BRIEF - Rewrite the records starting with the line that contains "Image resolution: width=559" and going on through the end of the records, replacing "screenshot" with "screen image" and keeping everything else the same. Leave the pictures out.

RECORDS PROVIDED -
════════════════════

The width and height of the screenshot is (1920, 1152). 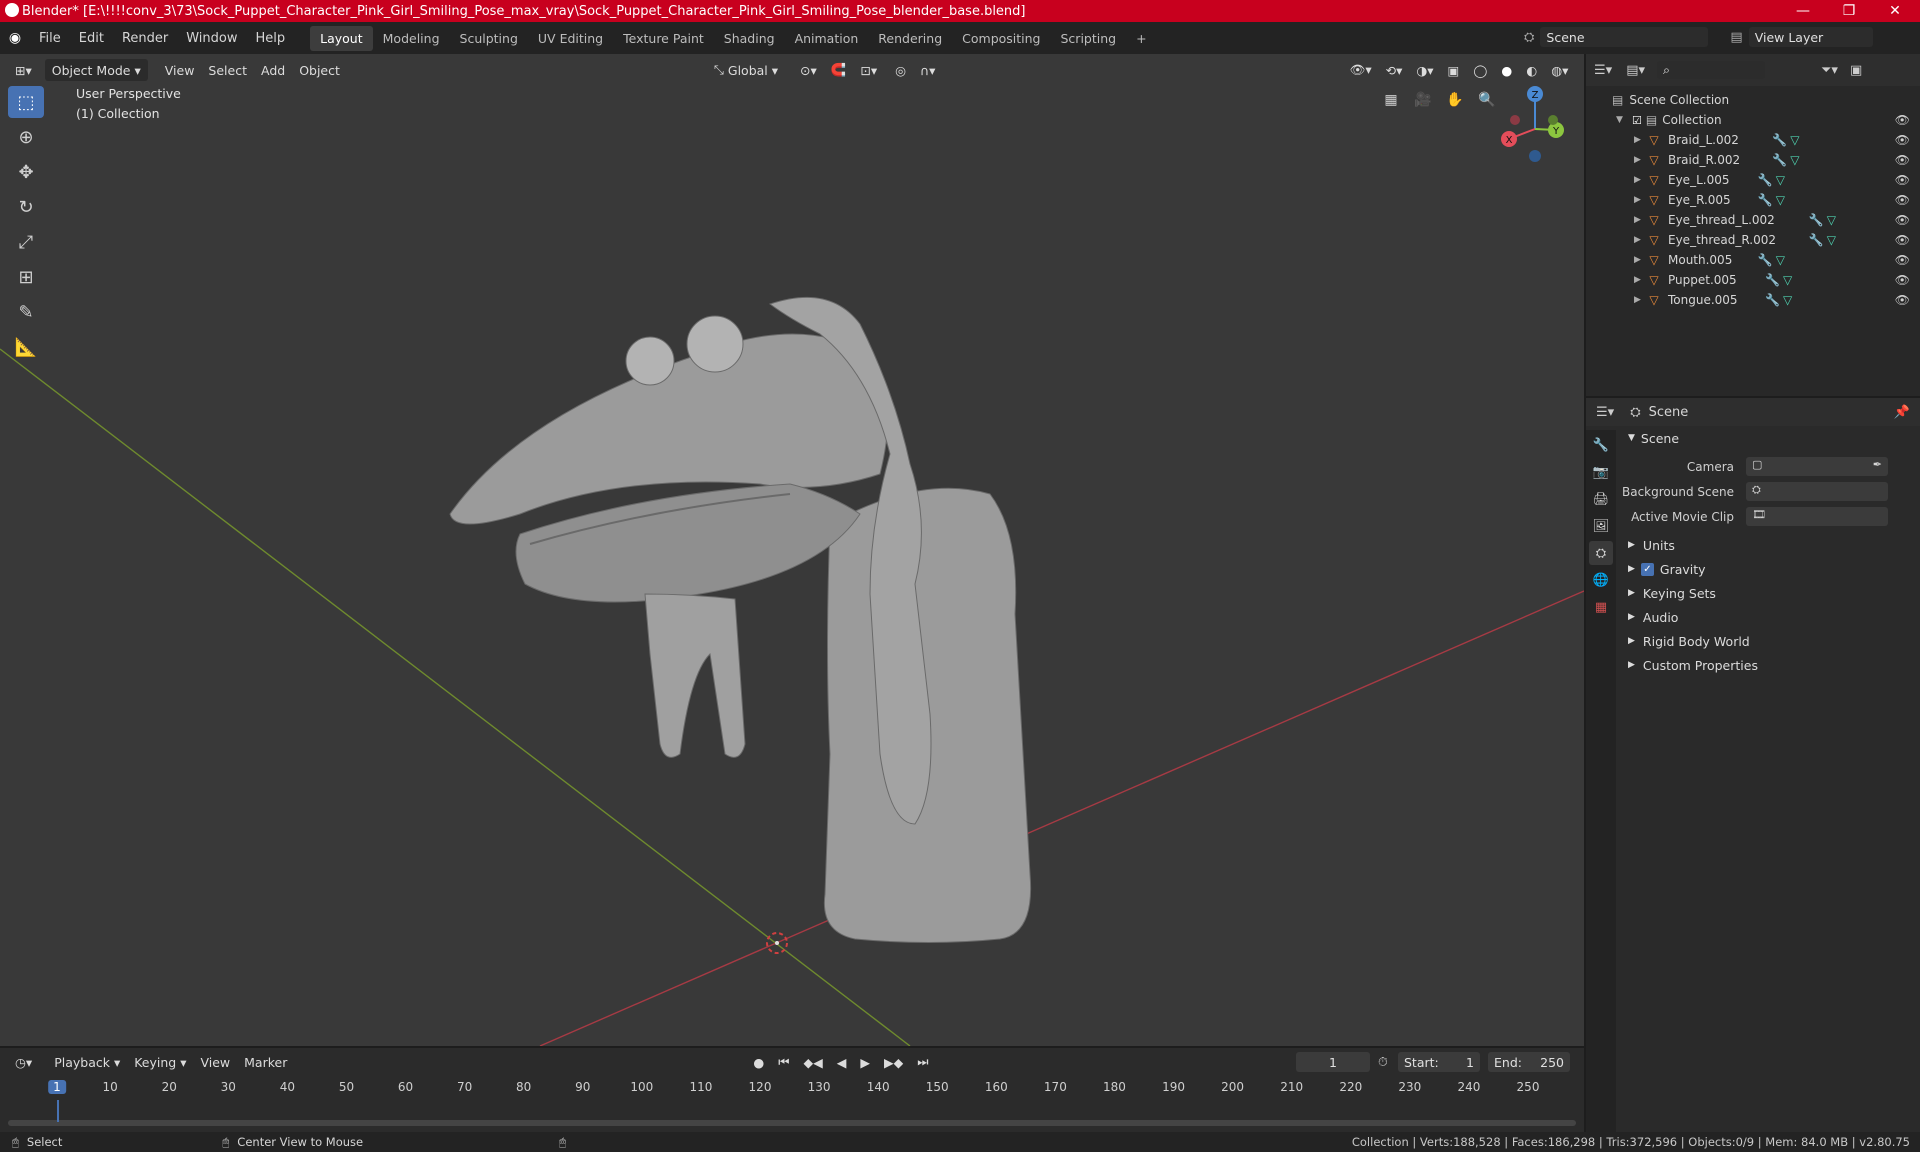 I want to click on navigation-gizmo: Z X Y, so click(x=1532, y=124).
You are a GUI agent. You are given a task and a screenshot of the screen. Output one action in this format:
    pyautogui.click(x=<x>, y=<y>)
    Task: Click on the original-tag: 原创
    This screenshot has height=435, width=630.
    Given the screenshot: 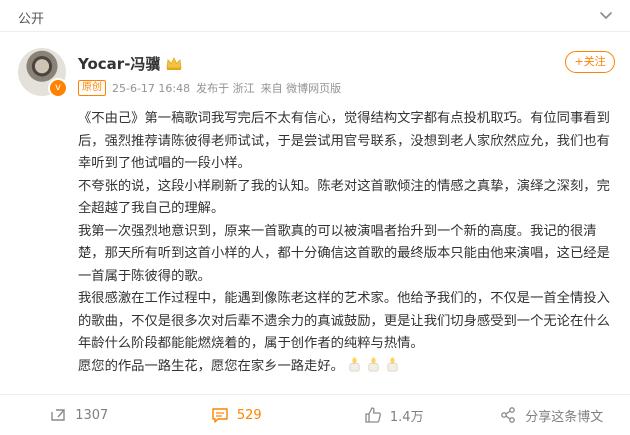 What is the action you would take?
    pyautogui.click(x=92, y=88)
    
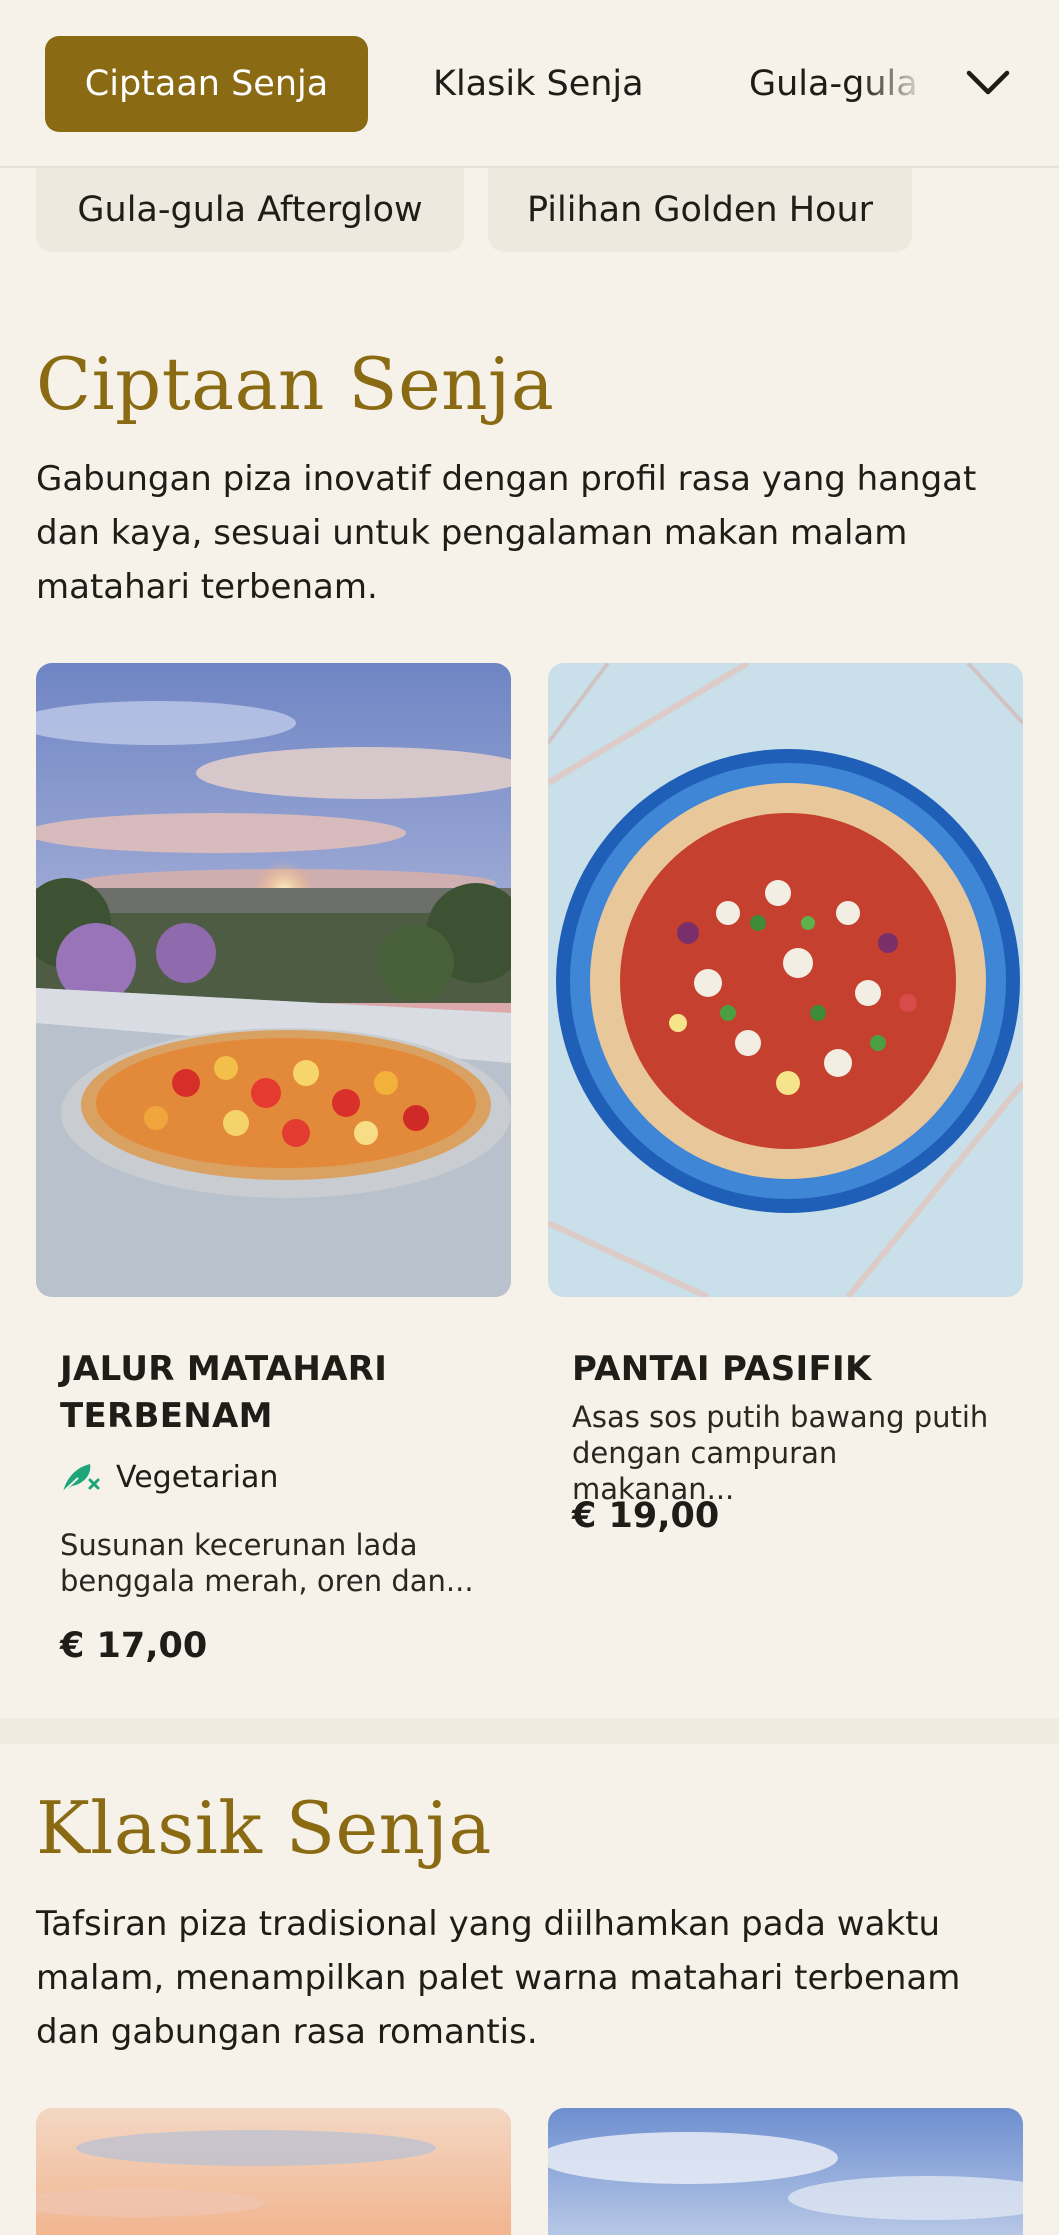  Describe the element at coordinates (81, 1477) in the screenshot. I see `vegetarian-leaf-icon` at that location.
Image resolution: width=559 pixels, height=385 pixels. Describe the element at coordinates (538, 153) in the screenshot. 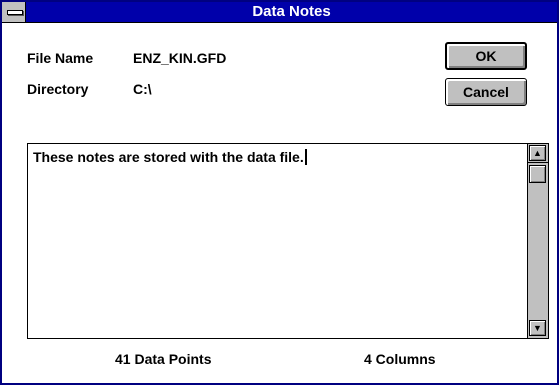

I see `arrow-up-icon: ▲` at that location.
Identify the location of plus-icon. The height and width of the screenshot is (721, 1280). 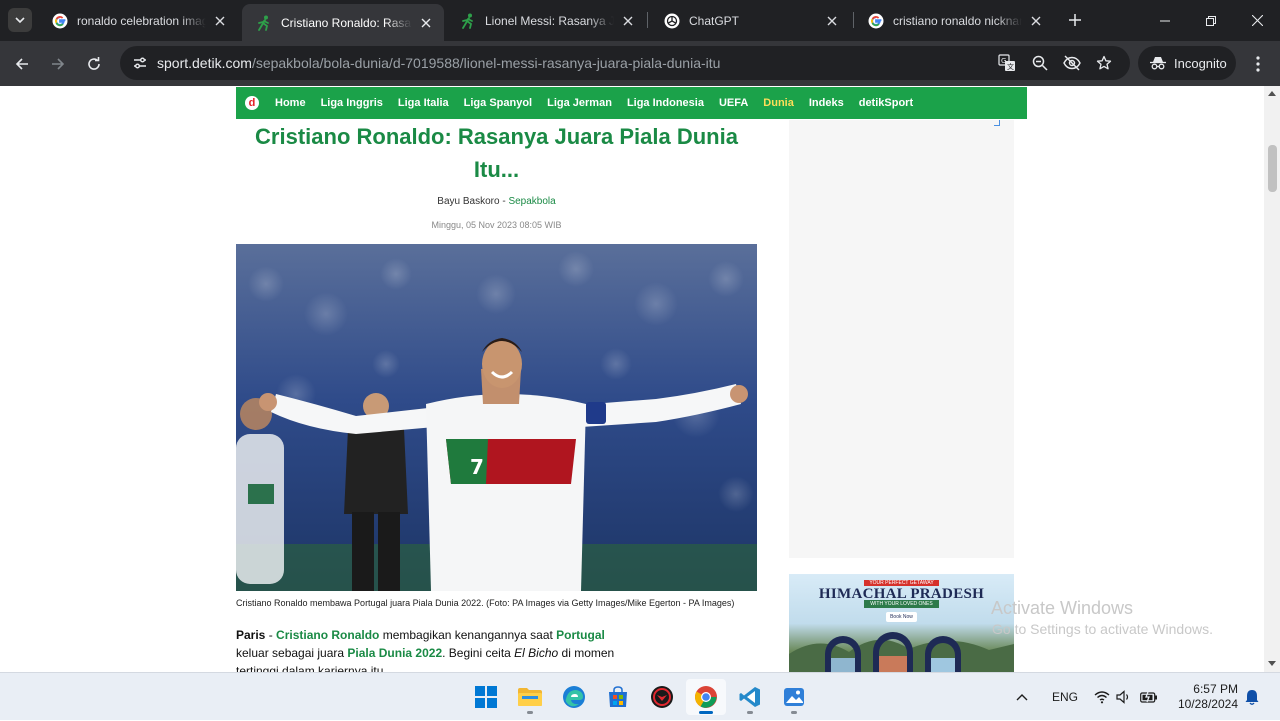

════════════════════

TASK SOLUTION -
Image resolution: width=559 pixels, height=385 pixels. Describe the element at coordinates (538, 153) in the screen image. 

I see `arrow-up-icon: ▲` at that location.
Identify the location of plus-icon. The height and width of the screen image is (721, 1280). 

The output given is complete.